Can co-working fill up Hong Kong’s offices?
08 March 2017 / By Henka Darsono / Office / Hong Kong
Credits: TijanaM / Shutterstock.com Blog_8Mar2017_shutterstock_281429825.jpg

Last year, US co-working space operator ‘WeWork’ made headlines in Hong Kong by leasing a combined 105,400 sq ft in Tower 535 (Causeway Bay) and MassMutual Tower (Wanchai). Shortly after, Shanghai-based ‘naked Hub’ announced plans to also set up in the city, leasing 55,000 sq ft in EIB Centre in Sheung Wan.

In a market where net demand growth has been thin—a net withdrawal of about 105,700 sq ft in the overall Grade A office market in 2016—the arrival of co-working space operators represents a welcome source of new demand for the leasing market.

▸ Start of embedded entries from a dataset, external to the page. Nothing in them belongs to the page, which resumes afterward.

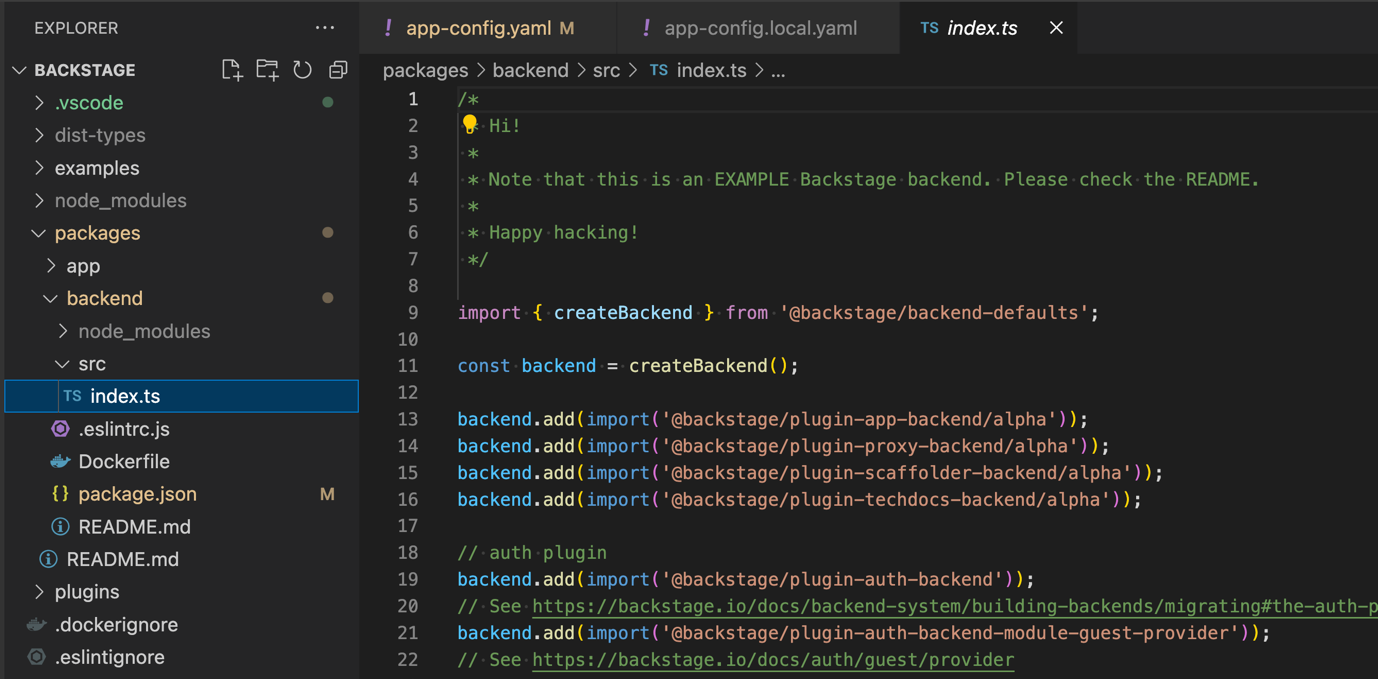Viewport: 1378px width, 679px height.
Task: Refresh the Explorer file tree
Action: coord(302,70)
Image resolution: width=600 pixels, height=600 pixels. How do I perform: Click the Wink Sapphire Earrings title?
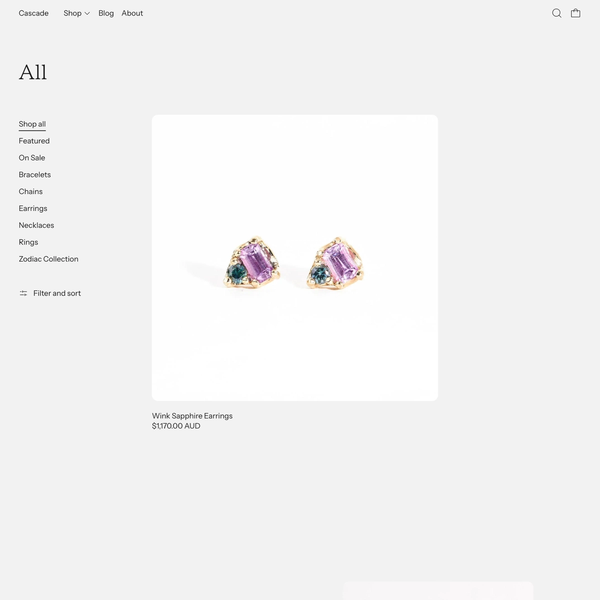coord(192,416)
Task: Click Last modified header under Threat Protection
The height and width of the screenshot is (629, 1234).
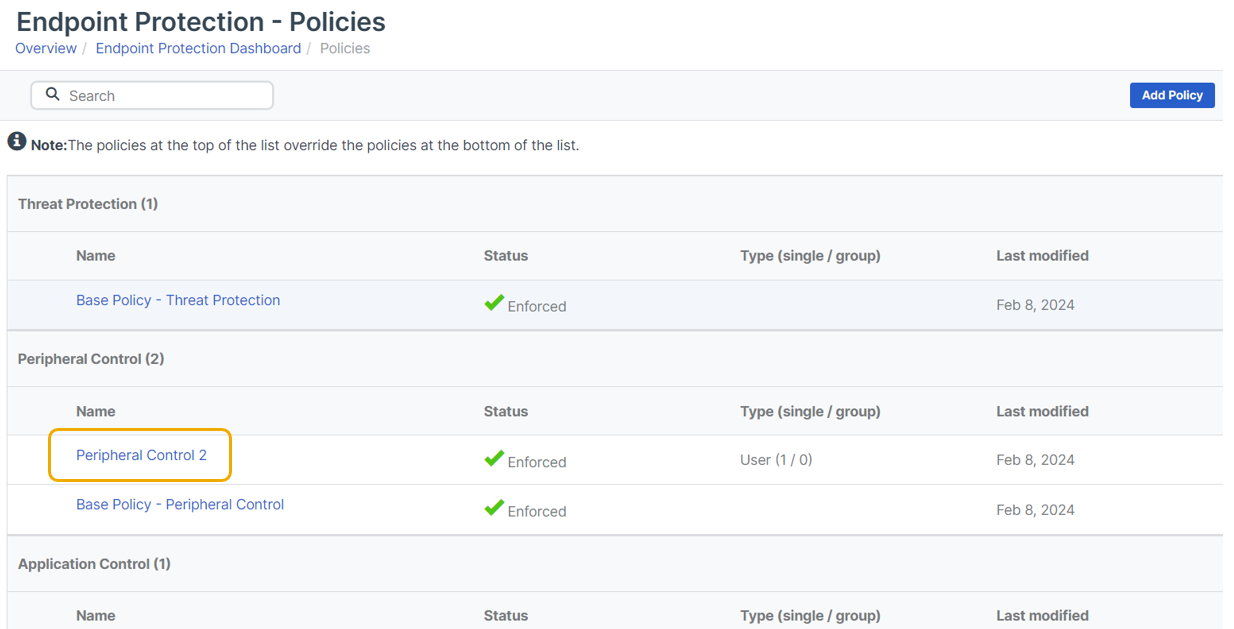Action: tap(1042, 256)
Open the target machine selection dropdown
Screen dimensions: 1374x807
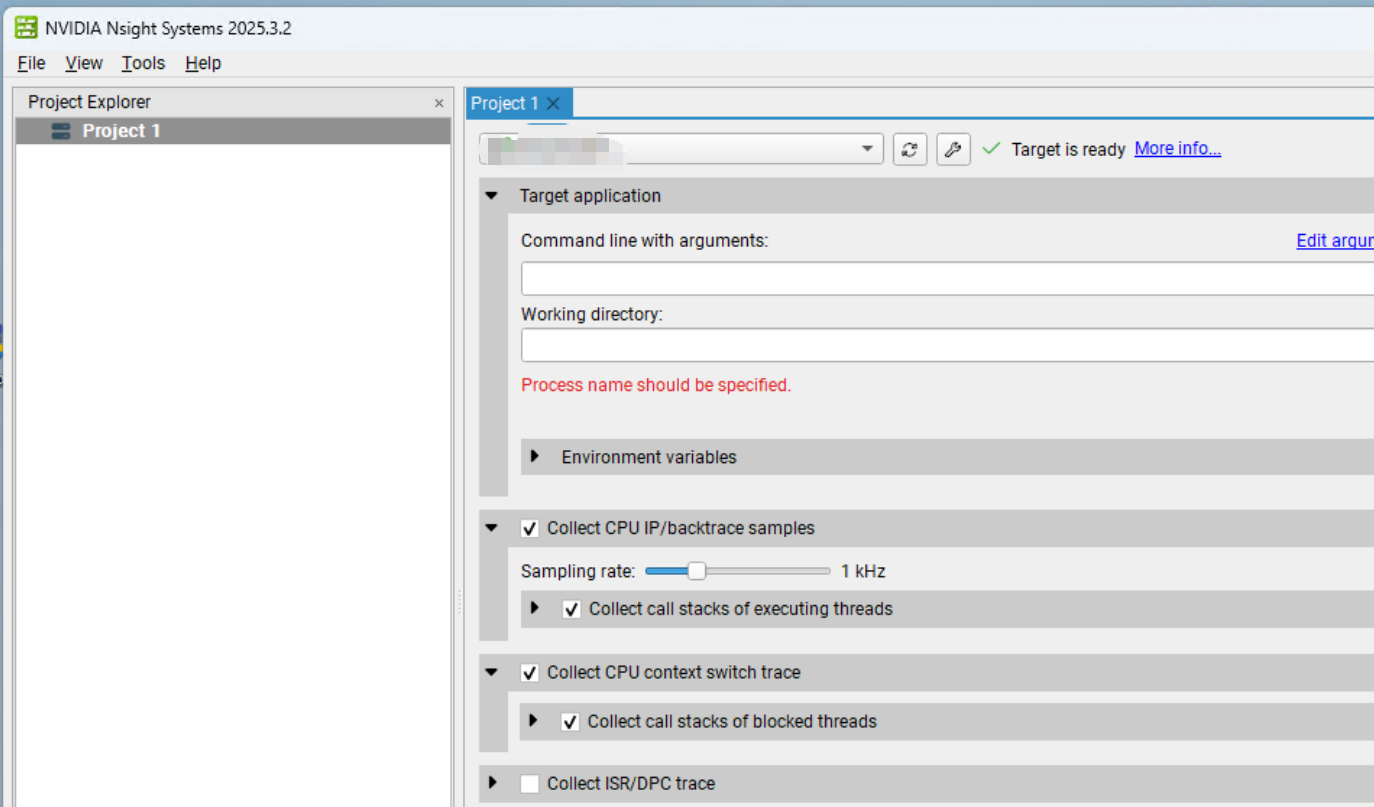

Both WeWork and naked Hub have plans to expand their footprints while a number of other operators, including some of the city’s incumbent serviced office operators, are exploring options to also establish new locations in the city.

Co-working companies limited by their business model

The arrival of co-working space operators on the leasing market, however, will be restricted by their business model.

Operator revenue is derived primarily from the leasing of ‘seats’. For members, this usually translates into a monthly fee. At present these monthly fees can range from HK$2,000 – 12,000 (US$258 – $1,545) per seat, depending on location and type of membership. By taking into account monthly membership fees, office seating density levels, capital expense (capex), operating expense (opex) and business margins, one can quickly deduce the rental tolerance of operators.

Using a monthly membership fee of HK$6,000 (US$773) per seat at a density of 70 sq ft per seat, an operator can generate revenue of about HK$ 86 (US$11) per month on a square foot basis. Deducting monthly opex, estimated to be HKD18 (US$ 2) per sq ft to account for labour and utility costs, and a 20 per cent operating margin, leaves just over HK$50 (US$6) per sq ft for monthly rent.

Based on the above calculations and current asking rents, there are fewer than 110 Grade A office buildings, or about 37 per cent of all Grade A building stock, that could accommodate the rental level of co-working operators.

Most of these buildings are located outside of Central such as Wanchai/Causeway Bay (12 per cent of total stock), Tsimshatsui (20 per cent), Hong Kong East (20 per cent), and Kowloon East (19 per cent). So while co-working may prove to be a driver of demand growth, it is likely to be focused on only a particular segment of the market.

Will co-working firms rent Grade A office space in Hong Kong?

Still, that doesn’t mean that co-working operators won’t establish locations in Central. Though most Grade A offices may be beyond the reach of their current business models due to rental rates, Grade B and C offices are very much in play. Indeed, naked Hub’s lease at EIB Centre—a Grade B office building with relatively smaller floor plates—is testament to this. Moreover, some operators are now reviewing business models to assess whether there is sufficient demand to open locations in premium Grade A office buildings at premium membership rates.